中国レポート:テックの牙城で「デジタル人民元」が始動

習近平国家主席は2020年10月14日、経済特区40周年を祝う式典に出席するため、深センを訪れました。時を同じくしテックの牙城では、総額1000万元(約1億5700万円)のデジタル通貨を抽選で5万人の市民に配布しました。

深セン市、抽選でデジタル人民元を配布

習近平国家主席は10月14日、経済特区40周年を祝う式典に出席するため、深センを訪れました。時を同じくしテックの牙城では、総額1000万元(約1億5700万円)のデジタル通貨が抽選で5万人の市民に配布しました。中国は今年に入り、4つの都市(深セン、蘇州、雄安新区、成都)でデジタル人民元の実証試験を始め、今月深セン市で初めて市民に配布されます。

なんと当選者は、デジタル人民元公式アプリ内の赤い封筒で200元(約3100円)を受け取り、このバーチャルマネーを市内3,000店以上の小売店で使うことができるそうです。

中央銀行デジタル通貨を巡っては、中国主導を警戒する日米欧も導入に向けて作業を加速しています。今回の中国での実用化を見据えた取り組みに、更なる関心と警戒が向けられそうです。日本では自民党が中銀デジタル通貨の早期導入を提言し、欧州では欧州中央銀行(ECB)が今月2日、中央銀行デジタル通貨「デジタルユーロ」に関する報告書を公表したばかりです。

見えてきた「デジタル人民元」の仕組み

今回のデジタル人民元の配布は、中央銀行が発行する仮想的な通貨に関する中国初の大規模な公開実験です。すでに中国では、今年に入り人民銀行が各地で実証試験を行い、4大銀行もそれぞれ「デジタル人民元」のデジタルウォレットのテストを行ってきました。

「デジタル人民元」はただの暗号通貨の一形態ではないようです。共通した一つのアプリ上で行われるのではなく、人民銀行が発行した「デジタル人民元」は、ユーザーに供給する銀行やアリペイ、ウィーチャットペイなどが、それぞれの既存のアプリをユーザーに提供するという仕組みとなっています。

現金が使われなくなりつつある中国において、既存のアプリを使用する方が、コストを節約できるうえ、ユーザーにとっても新たなアプリを導入してそれに慣れる必要がありません。今後、中国アプリが普及している中華経済圏で展開するにも都合が良いと思われます。

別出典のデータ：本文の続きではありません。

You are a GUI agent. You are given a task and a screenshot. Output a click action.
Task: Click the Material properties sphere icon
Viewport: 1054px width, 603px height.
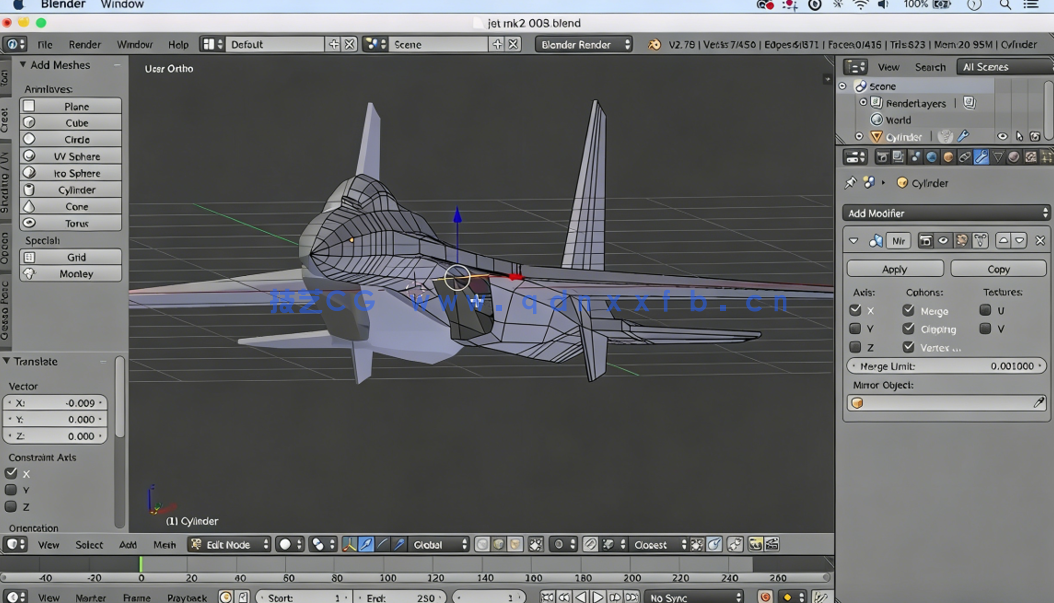[x=1014, y=157]
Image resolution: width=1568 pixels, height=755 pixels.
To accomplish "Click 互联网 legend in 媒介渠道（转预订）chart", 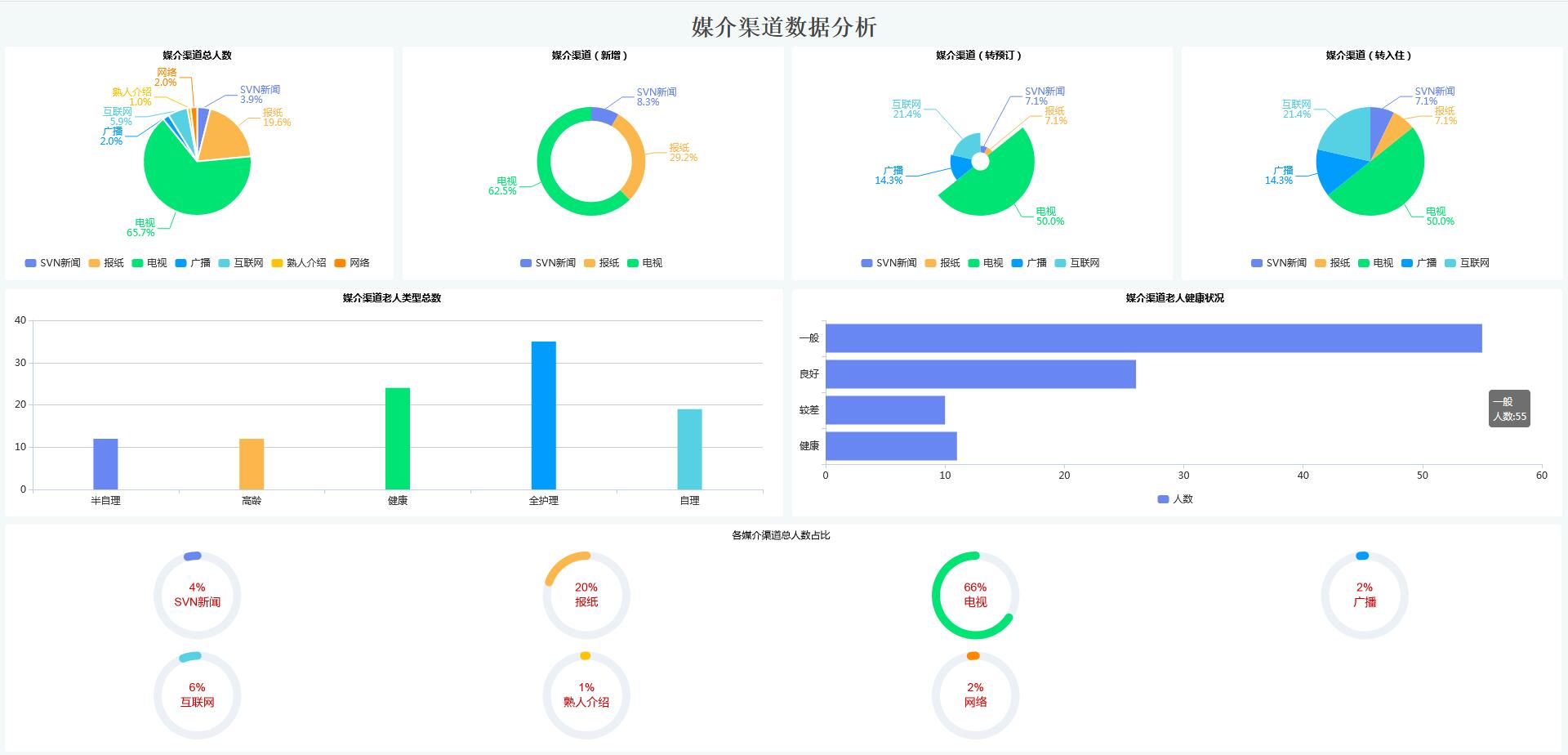I will pyautogui.click(x=1077, y=263).
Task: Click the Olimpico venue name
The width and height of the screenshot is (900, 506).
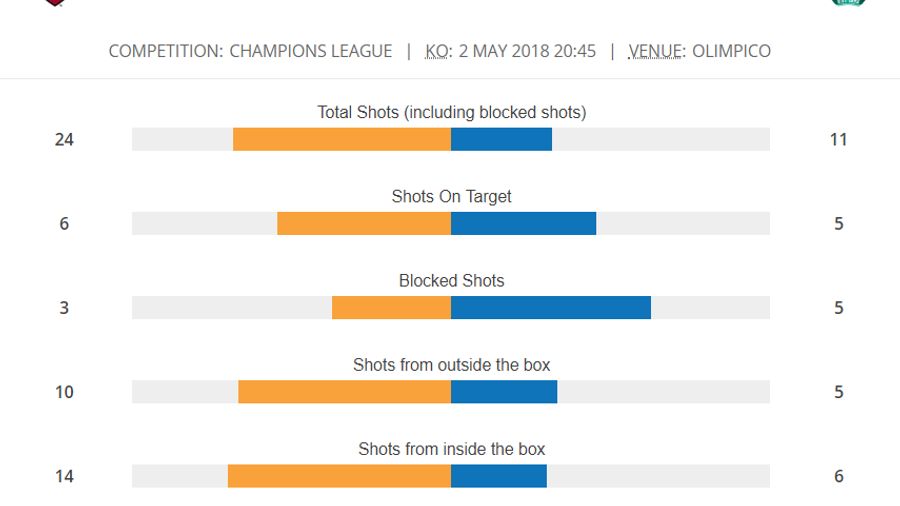Action: [x=731, y=51]
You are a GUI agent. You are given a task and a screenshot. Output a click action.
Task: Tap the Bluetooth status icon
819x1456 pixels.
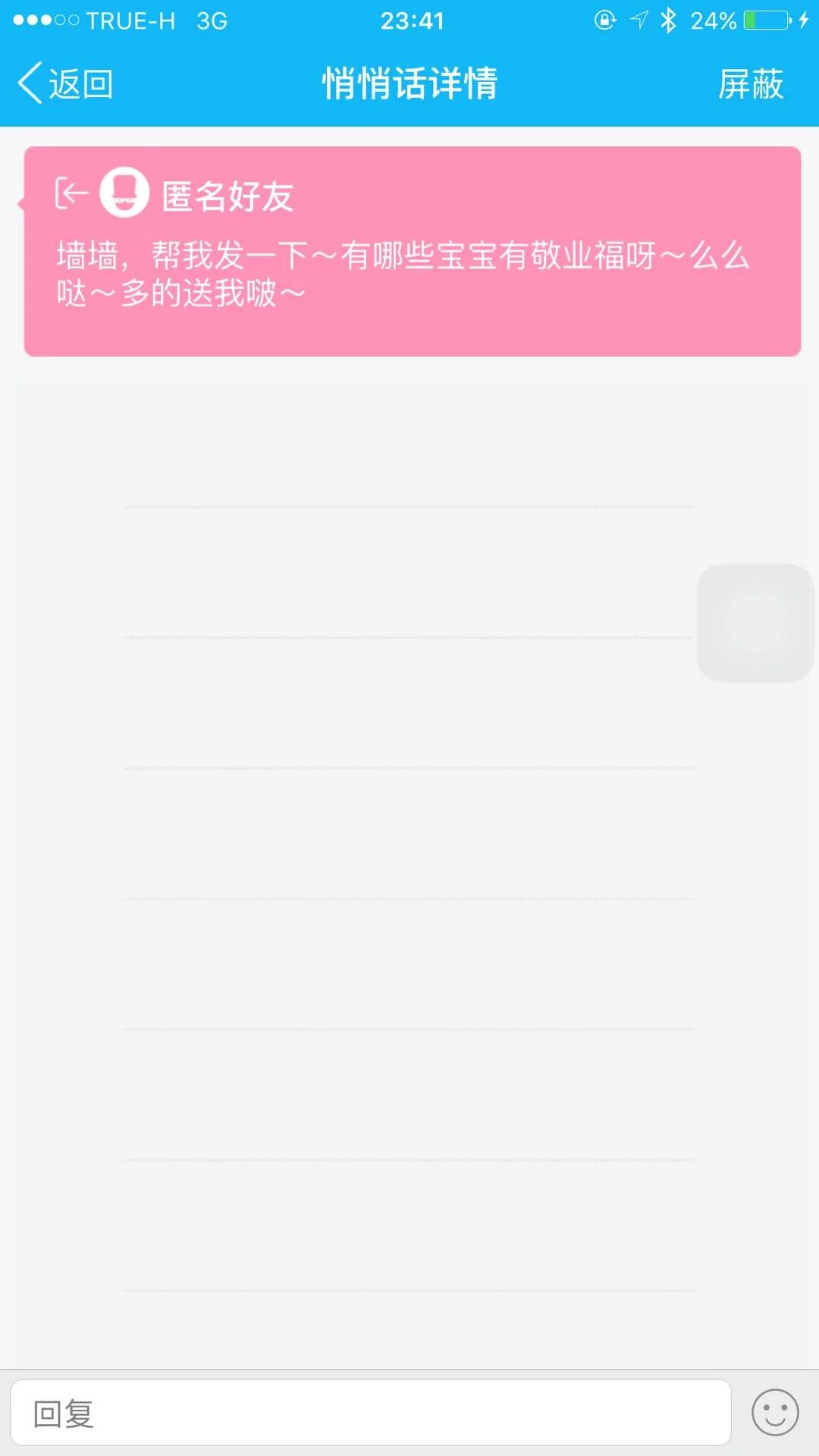click(x=668, y=20)
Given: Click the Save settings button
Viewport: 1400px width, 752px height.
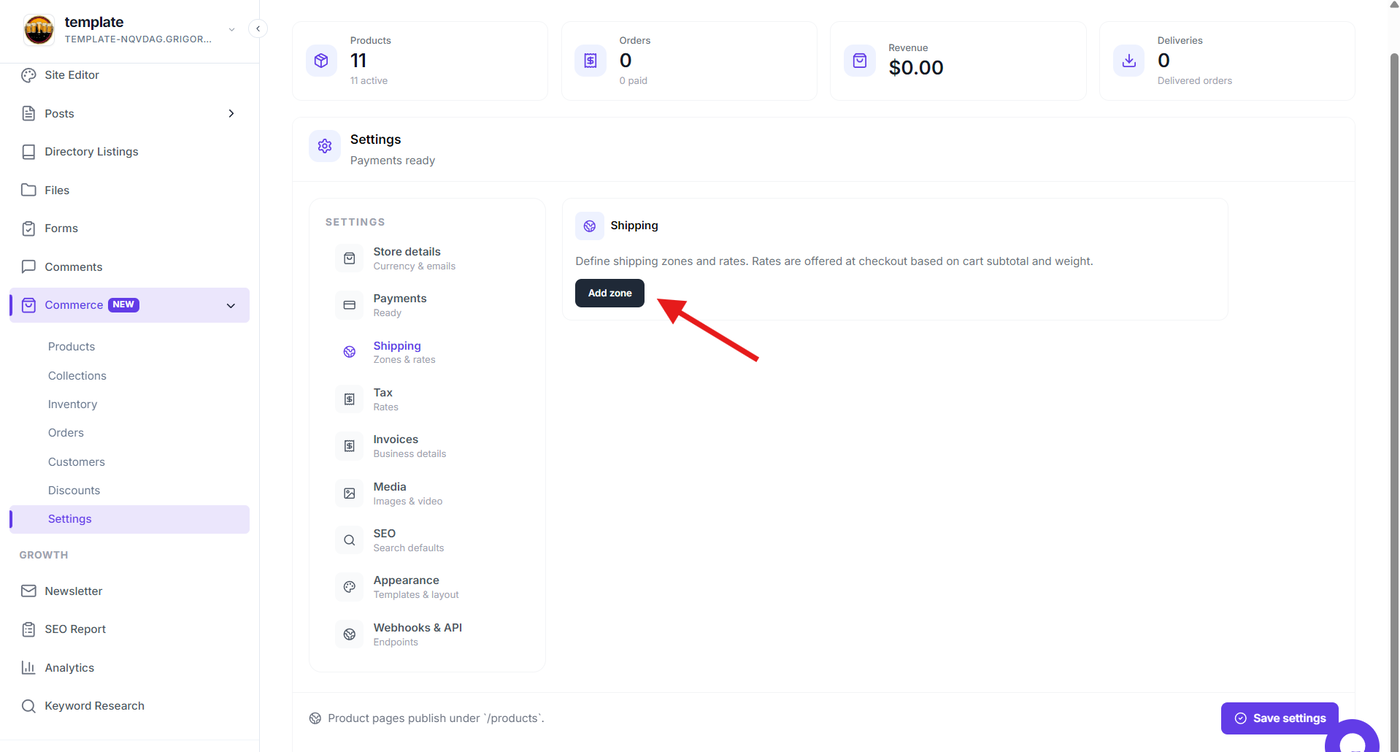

ユーザーは、既に預金口座を持つ銀行に新たにデジタル人民元口座(デジタルウォレット)を開設し、預金口座から必要な額のデジタル人民元を口座に振り替えてデジタル通貨を利用することになります。興味を引くのは、今回市民に配布された「デジタル人民元」は、支払いの際、一般的なキャッシュレス決済のようにインターネットにつなぐ必要はないという点です。

「デジタル人民元」の使い方に関して、中国人民銀行デジタル通貨研究所の穆所長が興味深い説明をしています。スマートフォン同士を近づけるだけで、デジタル人民元を移転させる(送金)ことができ、ネットワークにつながっている必要はない、というのです。重要なのは、「デジタル人民元」のネットワークには、ブロックチェーン技術が用いられ、既存の銀行間の決済システムが利用されることはないという仕組みです。

デジタル人民元発行の狙いは?

デジタル人民元の発行は、政府にとって、中央銀行が発行・管理し、中国の法定的、物理的な通貨のデジタル版として機能するものとなります。また、中央政府は通貨の流通を把握できることになります。

中銀デジタル通貨はアリペイ、ウィーチャットペイよりも高い信用力を持つため、ひとたびデジタル人民元が発行されれば、ユーザーはアリペイ、ウィーチャットペイからデジタル人民元へと、デジタル通貨の利用をシフトさせていく可能性が十分に想定されます。

上記の民間プラットフォーマーに対する国内銀行のデジタル決済分野での競争力を引き上げる狙いがみられる一方、中央銀行がデジタル人民元を支えるロジックとインフラを提供する中で、民間の銀行や企業が実用レベルでイノベーションを起こすとの期待もあります。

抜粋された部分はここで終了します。